__PASSAGE PROVIDED__:
··········
Aside from deriving their latched values from the current and historical
count values, these latches don't seem to be related to Counters in an
operational sense; i.e. they don't really fit into the Counter subsystem
paradigm because they aren't functionally counters, but rather just use
the count values here as source data for their own operations. As such,
I'm not sure yet if they really belong in the Counter subsystem or
somewhere else in the IIO subsystem.
>
> >> What: /sys/bus/counter/devices/counterX/countY/name
> >> KernelVersion: 5.2
> >> Contact: [email protected]
> >> @@ -209,6 +220,7 @@ What: /sys/bus/counter/devices/counterX/countY/count_mode_component_id
> >> What: /sys/bus/counter/devices/counterX/countY/direction_component_id
> >> What: /sys/bus/counter/devices/counterX/countY/enable_component_id
> >> What: /sys/bus/counter/devices/counterX/countY/error_noise_component_id
> >> +What: /sys/bus/counter/devices/counterX/countY/latched_count_component_id
> >> What: /sys/bus/counter/devices/counterX/countY/prescaler_component_id
> >> What: /sys/bus/counter/devices/counterX/countY/preset_component_id
> >> What: /sys/bus/counter/devices/counterX/countY/preset_enable_component_id
> >> @@ -218,6 +230,7 @@ What: /sys/bus/counter/devices/counterX/signalY/cable_fault_enable_component_id
> >> What: /sys/bus/counter/devices/counterX/signalY/filter_clock_prescaler_component_id
> >> What: /sys/bus/counter/devices/counterX/signalY/index_polarity_component_id
> >> What: /sys/bus/counter/devices/counterX/signalY/synchronous_mode_component_id
> >> +What: /sys/bus/counter/devices/latch_mode_component_id
> >> What: /sys/bus/counter/devices/unit_timer_enable_component_id
> >> What: /sys/bus/counter/devices/unit_timer_period_component_id
> >> What: /sys/bus/counter/devices/unit_timer_time_component_id
>
> Just noticing here, I missed the counterX in the device-level components.
>
> >> @@ -244,6 +257,22 @@ Description:
> >> counter_event data structures. The number of elements will be
> >> rounded-up to a power of 2.
> >>
> >> +What: /sys/bus/counter/devices/counterX/latch_mode
> >> +KernelVersion: 5.16
> >> +Contact: [email protected]
> >> +Description:
> >> + Read/write attribute that selects the trigger for latching
> >> + values. Valid values are device-specific (given by
> >> + latch_mode_available attribute) and may include:
> >> +
> >> + "Read count":
> >> + Reading the countY/count attribute latches values.
··········
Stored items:

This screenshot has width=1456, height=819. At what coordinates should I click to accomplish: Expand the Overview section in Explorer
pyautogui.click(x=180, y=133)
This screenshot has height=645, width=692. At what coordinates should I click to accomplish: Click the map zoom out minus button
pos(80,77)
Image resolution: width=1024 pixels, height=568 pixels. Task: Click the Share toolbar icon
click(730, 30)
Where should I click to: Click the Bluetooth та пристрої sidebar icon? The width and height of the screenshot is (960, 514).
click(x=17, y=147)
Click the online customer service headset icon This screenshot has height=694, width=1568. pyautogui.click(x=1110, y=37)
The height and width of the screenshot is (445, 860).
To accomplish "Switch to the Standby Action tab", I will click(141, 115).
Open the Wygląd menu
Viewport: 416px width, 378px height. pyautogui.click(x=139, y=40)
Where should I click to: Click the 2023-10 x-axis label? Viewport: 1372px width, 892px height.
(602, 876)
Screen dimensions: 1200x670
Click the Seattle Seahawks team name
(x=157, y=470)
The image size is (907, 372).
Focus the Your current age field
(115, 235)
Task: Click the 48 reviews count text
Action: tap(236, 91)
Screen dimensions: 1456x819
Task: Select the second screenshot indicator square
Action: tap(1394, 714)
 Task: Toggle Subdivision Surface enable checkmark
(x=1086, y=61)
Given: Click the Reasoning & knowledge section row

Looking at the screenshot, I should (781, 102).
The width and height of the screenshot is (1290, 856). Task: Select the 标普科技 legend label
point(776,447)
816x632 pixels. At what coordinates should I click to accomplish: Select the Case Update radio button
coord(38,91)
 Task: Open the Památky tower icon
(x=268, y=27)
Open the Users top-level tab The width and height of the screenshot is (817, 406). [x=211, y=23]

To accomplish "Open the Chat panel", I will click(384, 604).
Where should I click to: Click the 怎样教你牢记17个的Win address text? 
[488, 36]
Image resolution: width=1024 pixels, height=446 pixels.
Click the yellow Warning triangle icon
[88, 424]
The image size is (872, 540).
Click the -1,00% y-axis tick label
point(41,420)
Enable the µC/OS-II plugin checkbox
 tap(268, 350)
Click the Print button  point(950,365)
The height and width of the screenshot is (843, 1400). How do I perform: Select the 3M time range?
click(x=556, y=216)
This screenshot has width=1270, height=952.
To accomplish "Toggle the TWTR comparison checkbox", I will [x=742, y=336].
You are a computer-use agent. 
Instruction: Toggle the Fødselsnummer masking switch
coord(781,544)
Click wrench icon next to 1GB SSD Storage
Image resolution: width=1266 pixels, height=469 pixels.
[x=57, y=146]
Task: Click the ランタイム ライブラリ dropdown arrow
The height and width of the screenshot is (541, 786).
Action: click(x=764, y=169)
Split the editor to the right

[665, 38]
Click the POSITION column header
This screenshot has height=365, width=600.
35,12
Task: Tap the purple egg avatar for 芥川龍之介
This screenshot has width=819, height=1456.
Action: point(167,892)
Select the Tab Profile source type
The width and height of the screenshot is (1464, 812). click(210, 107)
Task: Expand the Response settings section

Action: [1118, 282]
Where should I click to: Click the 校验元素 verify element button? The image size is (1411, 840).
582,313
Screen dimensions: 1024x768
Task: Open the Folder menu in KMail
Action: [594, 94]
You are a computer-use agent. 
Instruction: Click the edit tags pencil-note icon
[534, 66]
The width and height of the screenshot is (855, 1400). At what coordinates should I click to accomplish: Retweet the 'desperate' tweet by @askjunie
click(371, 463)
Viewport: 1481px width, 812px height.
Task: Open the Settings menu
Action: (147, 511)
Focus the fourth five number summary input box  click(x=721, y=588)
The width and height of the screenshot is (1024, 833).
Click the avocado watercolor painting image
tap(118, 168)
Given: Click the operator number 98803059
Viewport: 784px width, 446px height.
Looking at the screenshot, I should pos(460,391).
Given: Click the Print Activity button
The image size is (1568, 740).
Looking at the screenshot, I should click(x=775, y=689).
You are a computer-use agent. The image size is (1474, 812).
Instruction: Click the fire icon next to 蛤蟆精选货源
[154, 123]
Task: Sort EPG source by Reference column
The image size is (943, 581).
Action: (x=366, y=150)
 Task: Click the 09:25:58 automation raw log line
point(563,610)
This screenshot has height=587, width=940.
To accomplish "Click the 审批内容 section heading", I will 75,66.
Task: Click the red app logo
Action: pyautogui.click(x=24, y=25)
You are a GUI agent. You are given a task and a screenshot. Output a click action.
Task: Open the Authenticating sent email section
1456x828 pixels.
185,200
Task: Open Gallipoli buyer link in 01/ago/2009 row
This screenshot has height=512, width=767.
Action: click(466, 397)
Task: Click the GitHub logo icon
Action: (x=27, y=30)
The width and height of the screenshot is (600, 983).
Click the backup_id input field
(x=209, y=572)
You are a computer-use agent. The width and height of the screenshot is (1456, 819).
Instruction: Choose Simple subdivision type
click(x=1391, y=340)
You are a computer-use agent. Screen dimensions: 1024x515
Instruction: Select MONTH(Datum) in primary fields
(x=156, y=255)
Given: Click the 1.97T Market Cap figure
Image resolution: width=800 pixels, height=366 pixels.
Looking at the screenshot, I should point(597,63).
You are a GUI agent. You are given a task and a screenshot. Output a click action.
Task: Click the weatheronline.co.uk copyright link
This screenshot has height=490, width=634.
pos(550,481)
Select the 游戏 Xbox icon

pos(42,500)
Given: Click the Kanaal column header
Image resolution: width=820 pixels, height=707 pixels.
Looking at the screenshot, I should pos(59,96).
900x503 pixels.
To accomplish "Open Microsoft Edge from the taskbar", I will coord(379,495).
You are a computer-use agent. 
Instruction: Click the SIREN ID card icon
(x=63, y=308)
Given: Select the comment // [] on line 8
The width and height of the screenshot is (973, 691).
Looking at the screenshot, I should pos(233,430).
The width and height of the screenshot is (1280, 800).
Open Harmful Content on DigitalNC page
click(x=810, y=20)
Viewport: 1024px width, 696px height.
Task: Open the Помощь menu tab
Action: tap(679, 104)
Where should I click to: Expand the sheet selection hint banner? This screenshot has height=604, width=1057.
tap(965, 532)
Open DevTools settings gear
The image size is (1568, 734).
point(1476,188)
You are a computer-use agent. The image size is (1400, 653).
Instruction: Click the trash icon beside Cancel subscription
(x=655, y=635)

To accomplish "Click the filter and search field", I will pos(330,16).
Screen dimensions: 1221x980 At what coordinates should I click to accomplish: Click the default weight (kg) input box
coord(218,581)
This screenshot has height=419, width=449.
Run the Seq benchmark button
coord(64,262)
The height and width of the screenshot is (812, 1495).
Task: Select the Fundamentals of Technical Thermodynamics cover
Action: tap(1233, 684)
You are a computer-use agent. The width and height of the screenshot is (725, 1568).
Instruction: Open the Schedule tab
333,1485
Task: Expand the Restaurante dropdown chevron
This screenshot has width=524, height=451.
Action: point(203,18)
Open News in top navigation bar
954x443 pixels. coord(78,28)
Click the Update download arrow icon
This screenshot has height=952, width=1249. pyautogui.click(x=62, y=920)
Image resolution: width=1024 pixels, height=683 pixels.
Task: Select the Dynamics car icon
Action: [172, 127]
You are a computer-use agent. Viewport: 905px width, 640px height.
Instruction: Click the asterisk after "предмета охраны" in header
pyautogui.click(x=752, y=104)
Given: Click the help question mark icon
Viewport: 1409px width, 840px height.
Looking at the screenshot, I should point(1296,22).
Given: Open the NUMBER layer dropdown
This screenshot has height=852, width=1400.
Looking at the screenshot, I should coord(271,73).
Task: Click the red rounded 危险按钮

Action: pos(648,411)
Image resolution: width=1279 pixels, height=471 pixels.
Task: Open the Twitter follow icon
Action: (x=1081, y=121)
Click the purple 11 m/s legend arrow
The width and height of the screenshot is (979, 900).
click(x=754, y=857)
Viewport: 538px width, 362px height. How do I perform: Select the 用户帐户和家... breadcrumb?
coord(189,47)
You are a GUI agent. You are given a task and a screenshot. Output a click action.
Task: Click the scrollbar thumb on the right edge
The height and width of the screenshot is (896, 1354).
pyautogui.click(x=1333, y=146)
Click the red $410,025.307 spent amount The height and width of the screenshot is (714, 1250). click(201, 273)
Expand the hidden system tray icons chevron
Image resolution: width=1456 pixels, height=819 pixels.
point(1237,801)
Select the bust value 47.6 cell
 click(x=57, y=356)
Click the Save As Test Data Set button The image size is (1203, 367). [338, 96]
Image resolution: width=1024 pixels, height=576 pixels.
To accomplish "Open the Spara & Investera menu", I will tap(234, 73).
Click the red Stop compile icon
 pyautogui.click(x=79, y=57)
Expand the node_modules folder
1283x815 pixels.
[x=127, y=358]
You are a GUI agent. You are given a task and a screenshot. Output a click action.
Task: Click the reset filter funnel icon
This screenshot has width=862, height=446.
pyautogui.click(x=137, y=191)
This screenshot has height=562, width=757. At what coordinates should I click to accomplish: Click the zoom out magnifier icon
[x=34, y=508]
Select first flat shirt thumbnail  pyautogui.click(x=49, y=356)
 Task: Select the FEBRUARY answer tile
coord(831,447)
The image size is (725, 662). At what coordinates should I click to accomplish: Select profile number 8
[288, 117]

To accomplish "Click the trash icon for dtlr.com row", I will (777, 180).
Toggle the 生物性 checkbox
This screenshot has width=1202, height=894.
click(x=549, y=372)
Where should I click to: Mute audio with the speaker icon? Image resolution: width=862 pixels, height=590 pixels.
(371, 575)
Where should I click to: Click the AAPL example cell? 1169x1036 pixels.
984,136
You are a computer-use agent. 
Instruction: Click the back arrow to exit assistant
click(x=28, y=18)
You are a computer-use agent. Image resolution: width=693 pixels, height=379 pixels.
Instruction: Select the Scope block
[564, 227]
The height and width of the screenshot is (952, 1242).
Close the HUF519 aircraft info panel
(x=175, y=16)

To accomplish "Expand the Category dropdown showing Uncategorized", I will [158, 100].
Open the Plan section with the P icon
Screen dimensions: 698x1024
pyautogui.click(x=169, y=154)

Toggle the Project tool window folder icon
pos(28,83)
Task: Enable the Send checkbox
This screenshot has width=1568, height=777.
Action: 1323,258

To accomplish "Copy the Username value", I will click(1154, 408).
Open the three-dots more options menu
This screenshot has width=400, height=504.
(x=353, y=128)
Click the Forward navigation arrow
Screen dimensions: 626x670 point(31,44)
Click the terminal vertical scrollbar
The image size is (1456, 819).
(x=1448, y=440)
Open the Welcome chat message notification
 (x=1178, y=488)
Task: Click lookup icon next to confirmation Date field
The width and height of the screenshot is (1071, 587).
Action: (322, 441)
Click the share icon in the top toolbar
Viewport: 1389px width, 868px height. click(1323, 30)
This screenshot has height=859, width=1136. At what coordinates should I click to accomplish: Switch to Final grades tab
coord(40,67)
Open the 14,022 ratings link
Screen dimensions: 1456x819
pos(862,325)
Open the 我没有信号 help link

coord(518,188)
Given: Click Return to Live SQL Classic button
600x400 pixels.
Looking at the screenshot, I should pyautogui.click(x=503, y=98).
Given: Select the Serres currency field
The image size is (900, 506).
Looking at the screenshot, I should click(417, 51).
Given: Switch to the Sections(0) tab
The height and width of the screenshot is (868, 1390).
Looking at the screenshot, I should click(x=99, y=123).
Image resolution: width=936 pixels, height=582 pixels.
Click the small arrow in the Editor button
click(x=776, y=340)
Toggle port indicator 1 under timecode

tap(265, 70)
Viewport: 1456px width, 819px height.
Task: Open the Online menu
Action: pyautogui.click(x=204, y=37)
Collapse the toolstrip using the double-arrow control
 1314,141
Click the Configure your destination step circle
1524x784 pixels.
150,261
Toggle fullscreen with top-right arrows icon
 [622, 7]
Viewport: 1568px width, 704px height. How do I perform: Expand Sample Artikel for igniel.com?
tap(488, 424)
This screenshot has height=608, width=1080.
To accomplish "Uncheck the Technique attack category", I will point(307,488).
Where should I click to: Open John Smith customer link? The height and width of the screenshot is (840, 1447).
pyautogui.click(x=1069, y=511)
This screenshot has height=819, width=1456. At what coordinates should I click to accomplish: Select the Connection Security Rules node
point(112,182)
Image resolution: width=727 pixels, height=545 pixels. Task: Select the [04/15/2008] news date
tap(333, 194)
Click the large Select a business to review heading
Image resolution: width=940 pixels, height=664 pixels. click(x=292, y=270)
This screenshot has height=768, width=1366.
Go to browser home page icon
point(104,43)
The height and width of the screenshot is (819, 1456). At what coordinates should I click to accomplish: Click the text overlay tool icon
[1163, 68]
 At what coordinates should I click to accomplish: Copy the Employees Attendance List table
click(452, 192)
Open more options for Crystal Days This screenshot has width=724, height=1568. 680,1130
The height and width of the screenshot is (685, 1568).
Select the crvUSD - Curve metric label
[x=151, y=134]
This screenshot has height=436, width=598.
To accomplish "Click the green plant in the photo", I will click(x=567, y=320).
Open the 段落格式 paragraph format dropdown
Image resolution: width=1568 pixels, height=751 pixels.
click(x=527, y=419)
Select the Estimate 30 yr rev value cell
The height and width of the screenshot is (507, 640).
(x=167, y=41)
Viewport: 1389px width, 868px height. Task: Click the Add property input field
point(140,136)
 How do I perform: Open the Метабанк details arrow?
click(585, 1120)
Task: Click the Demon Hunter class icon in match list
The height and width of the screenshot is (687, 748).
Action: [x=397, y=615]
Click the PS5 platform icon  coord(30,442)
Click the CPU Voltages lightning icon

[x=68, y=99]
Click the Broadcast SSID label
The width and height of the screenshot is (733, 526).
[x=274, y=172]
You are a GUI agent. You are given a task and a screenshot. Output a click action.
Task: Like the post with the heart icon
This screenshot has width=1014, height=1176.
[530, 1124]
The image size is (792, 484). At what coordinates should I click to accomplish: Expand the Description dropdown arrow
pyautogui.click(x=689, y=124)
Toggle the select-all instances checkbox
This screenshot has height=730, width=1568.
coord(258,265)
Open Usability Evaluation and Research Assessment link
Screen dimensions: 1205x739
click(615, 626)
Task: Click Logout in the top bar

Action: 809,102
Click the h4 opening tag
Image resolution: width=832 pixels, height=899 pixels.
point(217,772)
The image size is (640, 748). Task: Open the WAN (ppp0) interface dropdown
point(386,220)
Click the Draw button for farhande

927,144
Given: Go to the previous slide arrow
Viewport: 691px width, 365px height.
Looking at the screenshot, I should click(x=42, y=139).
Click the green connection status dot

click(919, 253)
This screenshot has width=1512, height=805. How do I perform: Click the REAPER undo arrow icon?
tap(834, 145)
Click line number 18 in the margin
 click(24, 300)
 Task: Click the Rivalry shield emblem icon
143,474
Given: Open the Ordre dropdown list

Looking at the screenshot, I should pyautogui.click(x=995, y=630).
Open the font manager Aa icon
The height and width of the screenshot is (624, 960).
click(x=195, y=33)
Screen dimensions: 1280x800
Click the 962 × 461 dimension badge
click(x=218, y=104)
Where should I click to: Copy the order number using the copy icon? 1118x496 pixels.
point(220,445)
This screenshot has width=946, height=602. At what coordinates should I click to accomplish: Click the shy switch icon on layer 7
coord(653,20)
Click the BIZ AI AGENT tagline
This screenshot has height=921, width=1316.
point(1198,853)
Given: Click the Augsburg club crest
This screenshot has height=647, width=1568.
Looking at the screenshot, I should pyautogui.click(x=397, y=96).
··········
__WHAT IS ASKED__:
Extend the mailing-list discussion of counter latches past its final line.

__RESULT OF THIS EXERCISE__:
> >> +
> >> + "Unit timeout":
> >> + Unit timer timeout event latches values.
> >> +
> >> + The latched values can be read from latched_* attributes.
> >> +
> >
> > To make these modes more generic for use in future drivers, I suggest
> > removing the "Unit " prefix and just leaving that mode as "Timeout". In
> > a similar vein, rewording "Read count" to "Count read" would make this
> > mode easier to understand in case a future driver introduces a mode
> > called "Signal read" or similar.
> >
>
> Continuing my thoughts from above and taking this suggestion into
> consideration...
>
> Maybe we need a /sys/bus/counter/devices/counterX/latchY component.
> This would represent the trigger for a latch. For the TI eQEP in this
> series, there are potentially 3 of these (only one implemented for
> now).
>
> latchY would have a required `trigger` attribute that would describe
> what triggers the latch. If the trigger is selectable, there would be
> a `triggers_available` attribute that would list the possible triggers,
> otherwise the `trigger` attribute would just be read-only. Available
> triggers could could be "X read" where X is a fully qualified component
> name, e.g. "Count0 count read" or a fully qualified event, e.g.
> "Count1 overflow event" (this is unit timer timeout in generic counter
> terms). But, there may be potential triggers that don't fit either
> of these patterns.
>
> Although not currently needed, the triggers for the index and strobe
> latches on the eQEP get more interesting. The `triggers_available` for
> the index latch are "index rising edge", "index falling edge" and
> "software" (this would require a `software_trigger` attribute that
> would be written to trigger the latch). The `triggers_available` for
> the strobe latch are "strobe rising edge" and "strobe rising edge if
> direction is clockwise and strobe falling edge if direction is
> counterclockwise".
>
> Circling back to the beginning, to read latched registers, there
> would be attributes like counterX/countY/latchY_count instead of
> the proposed counterX/countY/latched_count. So for the eQEP there
> would be counter0/count0/latch0_count (triggered by reading
> counter0/count0/count or counter0/count1 overflow event),
> counter0/count0/latch1_count (triggered by index signal),
> counter0/count0/latch2_count (triggered by strobe signal),
> counter0/count1/latch0_count (unit timer latched timer trigger
> by same trigger as counter0/count0/latch0_count) and
> counter0/count0/latch0_ceiling (unit timer latched period
> triggered by same trigger as counter0/count0/latch0_count).
The complexity of configuration here is a good indication that these
latches deserve their own tree structure as you suggest. Furthermore, we
see that there at least three of these latches available for this
particular device, so just a single "latch_count" or similar will not be
sufficient -- enumeration of the form /sys/bus/../latchY or similar
would be prudent.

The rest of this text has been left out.